[EXCERPTED DATA]
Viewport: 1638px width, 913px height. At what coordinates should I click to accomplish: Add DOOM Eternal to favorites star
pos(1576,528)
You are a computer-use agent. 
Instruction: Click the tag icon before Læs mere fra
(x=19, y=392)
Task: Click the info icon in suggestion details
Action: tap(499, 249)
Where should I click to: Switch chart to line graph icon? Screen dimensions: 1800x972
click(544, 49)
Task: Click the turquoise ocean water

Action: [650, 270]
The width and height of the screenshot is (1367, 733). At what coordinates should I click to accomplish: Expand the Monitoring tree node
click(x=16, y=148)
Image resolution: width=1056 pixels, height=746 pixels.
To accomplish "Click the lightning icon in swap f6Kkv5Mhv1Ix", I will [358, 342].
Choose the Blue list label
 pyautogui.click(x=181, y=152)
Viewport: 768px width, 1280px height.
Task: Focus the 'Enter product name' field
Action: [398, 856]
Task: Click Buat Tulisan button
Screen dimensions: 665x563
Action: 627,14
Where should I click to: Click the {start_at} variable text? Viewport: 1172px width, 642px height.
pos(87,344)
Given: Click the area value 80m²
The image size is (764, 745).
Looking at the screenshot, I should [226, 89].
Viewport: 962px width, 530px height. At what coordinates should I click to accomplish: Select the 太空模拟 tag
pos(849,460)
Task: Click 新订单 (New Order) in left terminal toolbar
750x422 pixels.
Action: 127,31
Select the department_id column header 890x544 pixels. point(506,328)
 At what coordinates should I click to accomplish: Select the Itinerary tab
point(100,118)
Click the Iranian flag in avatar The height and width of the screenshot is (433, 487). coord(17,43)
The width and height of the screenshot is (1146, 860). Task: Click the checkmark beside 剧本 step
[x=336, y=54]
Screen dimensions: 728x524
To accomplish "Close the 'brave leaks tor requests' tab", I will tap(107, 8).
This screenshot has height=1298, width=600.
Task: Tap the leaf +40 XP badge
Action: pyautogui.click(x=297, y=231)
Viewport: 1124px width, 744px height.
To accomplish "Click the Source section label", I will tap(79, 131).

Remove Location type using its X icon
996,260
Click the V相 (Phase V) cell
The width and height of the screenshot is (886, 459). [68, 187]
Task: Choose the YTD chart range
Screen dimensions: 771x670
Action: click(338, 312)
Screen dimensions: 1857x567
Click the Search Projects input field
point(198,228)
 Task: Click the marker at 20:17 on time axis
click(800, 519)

[WHAT YOU WILL DO] Print the line that contains "the Itinerary tab", then every later line of the entries above up to and including the last, all exactly as written.

[TASK SOLUTION]
 At what coordinates should I click to accomplish: Select the Itinerary tab
point(100,118)
Click the Iranian flag in avatar The height and width of the screenshot is (433, 487). coord(17,43)
The width and height of the screenshot is (1146, 860). Task: Click the checkmark beside 剧本 step
[x=336, y=54]
Screen dimensions: 728x524
To accomplish "Close the 'brave leaks tor requests' tab", I will tap(107, 8).
This screenshot has height=1298, width=600.
Task: Tap the leaf +40 XP badge
Action: pyautogui.click(x=297, y=231)
Viewport: 1124px width, 744px height.
To accomplish "Click the Source section label", I will tap(79, 131).

Remove Location type using its X icon
996,260
Click the V相 (Phase V) cell
The width and height of the screenshot is (886, 459). [68, 187]
Task: Choose the YTD chart range
Screen dimensions: 771x670
Action: click(338, 312)
Screen dimensions: 1857x567
Click the Search Projects input field
point(198,228)
 Task: Click the marker at 20:17 on time axis
click(800, 519)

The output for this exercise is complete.